» **PASSAGE PROVIDED**
When you self-distill a model (e.g. train a new model using predictions from your old model), the resulting model represents a less complex function. After many rounds of self-distillation, you essentially end up with a constant function. This paper makes the above more precise.
Anyway, if you apply multiple rounds of self-distillation to a model, it becomes less complex. So if the original model learned complex, power-seeking behaviors that doesn't help it do well on the training data, this behavior would likely go away after several rounds of self-distillation. Self-distillation allows you to essentially get the minimum complexity model that still does well on the test set. Thus, I think it's promising from an AI safety standpoint.
I just wanted to add another angle. Neural networks have a fundamental "simplicity bias", where they learn low frequency components exponentially faster than high frequency components. Thus, self-distillation is likely to be more efficient than training on the original dataset (the function you're learning has fewer high frequency components). This paper formalizes this claim.

» **BRIEF 1**
Summarize the post on self-distillation in two sentences.
» **BRIEF 2**
Write the next part of the post on self-distillation, picking up right after its last sentence.

» **Recorded data**
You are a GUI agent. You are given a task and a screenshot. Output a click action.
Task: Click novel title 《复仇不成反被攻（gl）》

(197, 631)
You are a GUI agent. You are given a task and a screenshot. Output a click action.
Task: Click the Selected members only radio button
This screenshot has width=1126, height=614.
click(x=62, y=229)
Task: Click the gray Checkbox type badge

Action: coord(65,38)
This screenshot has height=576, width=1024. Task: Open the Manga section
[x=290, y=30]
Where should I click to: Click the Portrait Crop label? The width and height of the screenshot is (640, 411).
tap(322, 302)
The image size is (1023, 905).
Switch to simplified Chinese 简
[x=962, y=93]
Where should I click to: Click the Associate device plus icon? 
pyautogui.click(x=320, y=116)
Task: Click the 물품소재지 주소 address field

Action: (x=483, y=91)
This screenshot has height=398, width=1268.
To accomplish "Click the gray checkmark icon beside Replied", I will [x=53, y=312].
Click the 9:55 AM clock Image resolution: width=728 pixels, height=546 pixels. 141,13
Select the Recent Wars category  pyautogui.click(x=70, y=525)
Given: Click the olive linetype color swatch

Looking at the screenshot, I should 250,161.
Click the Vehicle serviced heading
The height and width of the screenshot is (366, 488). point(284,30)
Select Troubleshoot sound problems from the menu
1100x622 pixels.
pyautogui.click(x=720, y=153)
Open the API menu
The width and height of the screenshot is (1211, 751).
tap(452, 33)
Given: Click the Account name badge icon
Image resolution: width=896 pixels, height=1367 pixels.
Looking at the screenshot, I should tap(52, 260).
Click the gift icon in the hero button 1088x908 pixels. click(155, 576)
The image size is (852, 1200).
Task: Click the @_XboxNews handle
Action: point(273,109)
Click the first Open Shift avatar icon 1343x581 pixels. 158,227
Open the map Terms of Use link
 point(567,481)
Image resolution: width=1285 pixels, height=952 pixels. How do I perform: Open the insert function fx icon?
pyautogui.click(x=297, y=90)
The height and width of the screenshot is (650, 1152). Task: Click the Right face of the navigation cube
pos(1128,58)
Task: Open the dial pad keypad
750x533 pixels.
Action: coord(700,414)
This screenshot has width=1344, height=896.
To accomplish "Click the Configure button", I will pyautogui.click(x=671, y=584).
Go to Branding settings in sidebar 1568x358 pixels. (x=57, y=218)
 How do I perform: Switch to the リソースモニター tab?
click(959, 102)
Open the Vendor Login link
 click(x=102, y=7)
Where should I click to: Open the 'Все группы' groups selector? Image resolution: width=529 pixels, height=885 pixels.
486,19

» **RESPONSE BOX 1**
Repeated rounds of self-distillation make a model represent a less complex function, ending up essentially as a constant function, so complex, power-seeking behaviors that don't help on the training data would likely go away, which the writer sees as promising for AI safety. Because neural networks learn low frequency components exponentially faster than high frequency ones, self-distillation is also likely to be more efficient than training on the original dataset.

» **RESPONSE BOX 2**
But in practice, what this means is that training GPT-3.5 from scratch is hard but simply copying GPT-3.5 is pretty easy. Stanford was recently able to finetune a pretty bad 7B model to be as good as GPT-3.5 using only 52K examples (generated from GPT-3.5) and $600 of compute. This means that once a GPT is out there, it's fairly easy for malevolent actors to replicate it. And while it's unlikely that the original GPT model, given its strong simplicity bias, is engaging in complicated deceptive behavior, it's highly likely that the malevolent actor has finetuned their model to be deceptive and power-seeking. This creates a perfect storm where malevolent AI can go rogue. I think this is a significant threat, and OpenAI should add some more guardrails to try and prevent this.